Crime has skyrocketed and many Arab youth prefer to spend their time at violent demonstrations instead of going to school or working, especially since educational institutions are very under-funded and as a result, few Arabs are qualified to work in fields such as hi-tech.
Realizing that the government was not going to intervene, a number of visionaries in the hi-tech field decided to take this project upon themselves. At the end of 2007, Zeevi Bregman, former CEO of NICE Systems and Comverse, and Jimmy Levy, who had managed a number of hi-tech companies, founded the first hi-tech enterprise in the Arab sector: Galil Software.
Located in Nazareth, Galil Software employs 150 engineers and other hi-tech personnel from within the Arab community. Bregman and Levy believed that if the Arab sector were economically stronger and could build up a business presence – especially in the hi-tech world – this would be to the benefit of everyone living in Israel. Galil Software is a leading developer of applications and quality control software.

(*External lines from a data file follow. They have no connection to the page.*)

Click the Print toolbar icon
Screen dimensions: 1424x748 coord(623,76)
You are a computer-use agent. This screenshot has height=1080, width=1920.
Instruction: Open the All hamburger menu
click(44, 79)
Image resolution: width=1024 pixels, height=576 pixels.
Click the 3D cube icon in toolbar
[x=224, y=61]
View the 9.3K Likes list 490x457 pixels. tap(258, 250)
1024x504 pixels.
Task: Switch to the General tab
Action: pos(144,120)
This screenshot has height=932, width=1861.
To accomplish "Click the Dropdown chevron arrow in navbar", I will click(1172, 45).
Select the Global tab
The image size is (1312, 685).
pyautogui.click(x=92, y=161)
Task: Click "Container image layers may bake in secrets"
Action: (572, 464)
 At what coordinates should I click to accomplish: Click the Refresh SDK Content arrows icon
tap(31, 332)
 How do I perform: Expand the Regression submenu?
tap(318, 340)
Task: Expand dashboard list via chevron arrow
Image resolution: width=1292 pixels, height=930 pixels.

Bregman explained to me that his vision was to help Arab Israelis integrate into the Israeli world of business – especially hi-tech. In addition to founding and running Galil Software, Bregman and his colleagues have been active in a number of other social ventures in the Arab sector, such as Babcom Centers, which runs call centers and offers translation and customized software services; Kav Mashve, which helps Arab college graduates to find employment in companies that are commensurate with their skills and education and encourages Arab high school students to study engineering; Tsofen, an Arab-Jewish organization promoting the integration of Arab citizens into the hi-tech industry.
“Instead of bring Arab engineers to the hi-tech industry we wanted to bring hi-tech into Arab communities,” says one of Tsofen’s co-founders. This has been especially helpful for Arab women, who now make up 30% of the hi-tech force in Nazareth.
These initiatives have changed the face of Arab society in Israel in a number of ways:
• Many more college students are studying engineering.
• Arab graduates are finally finding employment in software programming and engineering, even at international giants such as Google and Microsoft.
• Salaries have risen significantly, as has employees’ potential for advancement. Many employees who started out in these new hi-tech centers move on to successful careers at other Israeli hi-tech firms or even positions overseas.
• Many Arab women have benefited from hi-tech centers that are close to home, which makes it easier for them to balance family and work.
• Interaction between Arab and Jewish employees and managers has led to increased dialogue and understanding also on non-work-related issues.
• More high-schools in Arab communities are offering engineering courses and helping students get accepted to college.
Bregman says the hi-tech centers in Arab towns are a much better value for customers than outsourcing to India, for example, since they are more professional, have higher availability and quicker response and offer extremely reasonable rates. And of course, Israel as a country benefits tremendously from the integration of Arabs into the business world.
Although I would not describe these events as revolutionary, this certainly is a start. Government policy still has a long way to go in offering financial and tax benefits to technology companies in the Arab sector, and there is still a huge gap between the level of education offered in Jewish areas compared with that in Arab areas, but there is finally room for optimism. A few Jewish visionaries have taken their dreams – and money – and set out to fulfill their goal of integrating Arabs into the hi-tech field. In their mind, this was the best way to prevent the next intifada.
The writer is a former brigadier-general who served as a division head in the Shin Bet (Israel Security Agency).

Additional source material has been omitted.